Mi dicono poetessa perché scrivo d’amore, ma non sanno che quello che esce, è frutto di sesso bagnato d’umore, un rivolo lento che bollente s’addensa, a rami si spacca s’ingiallisce e si posa, tra le gambe scomposte che nessuno assapora. Che notte stanotte se rimangono intatte, riempite di vuoto e di parole infeconde, inconsistenti e leziose che non servono a niente. Non sanno davvero che scrivo poesia, per riempire la notte che altrimenti scolora, per sentirmi più bella intrigante e signora, tra mandrie d’amanti che s’accalcano a ressa, e mi fischiano dietro perché mostro le tette, e fanno la folla tra le gambe che apro, che nere di seta s’increspano al tatto, perché abbia un senso almeno quello che scrivo.

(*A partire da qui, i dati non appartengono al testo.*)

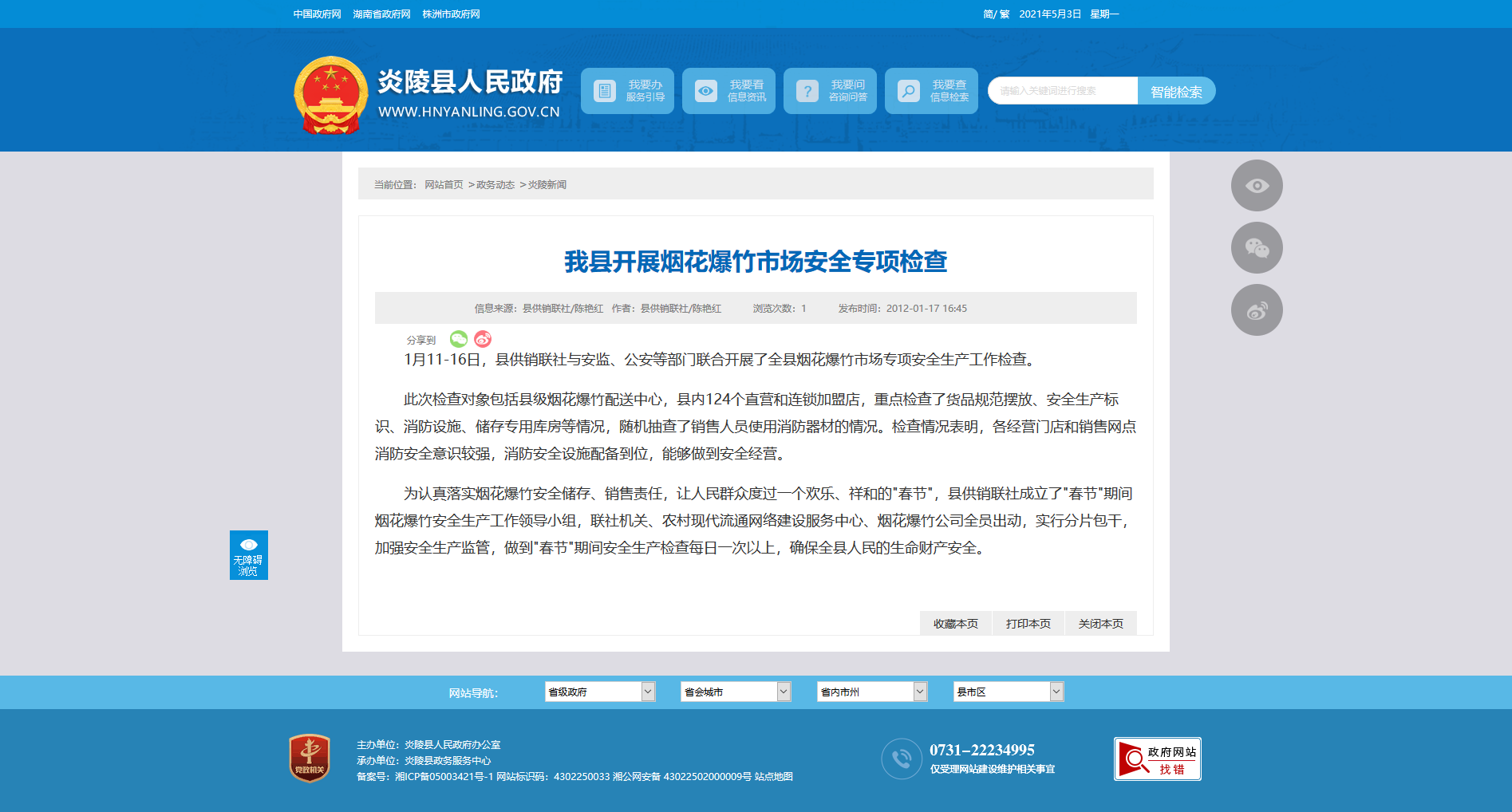The image size is (1512, 812).
Task: Click the 打印本页 button
Action: [x=1028, y=624]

Che scema che sono a pensare davvero, che sono fatta di cuore ed il resto non conta, che la bocca la fica è solo un dettaglio, e la voglia di carne si sazia e si sfama, di parole che scrivo e mi leccano in fondo, m’addomesticano docile per sentirne il sapore, per sentirla che freme remissiva al bisogno, che niente stanotte sarebbe lo stesso, nemmeno quel maschio che tengo gelosa, avvolto di seta nel primo cassetto.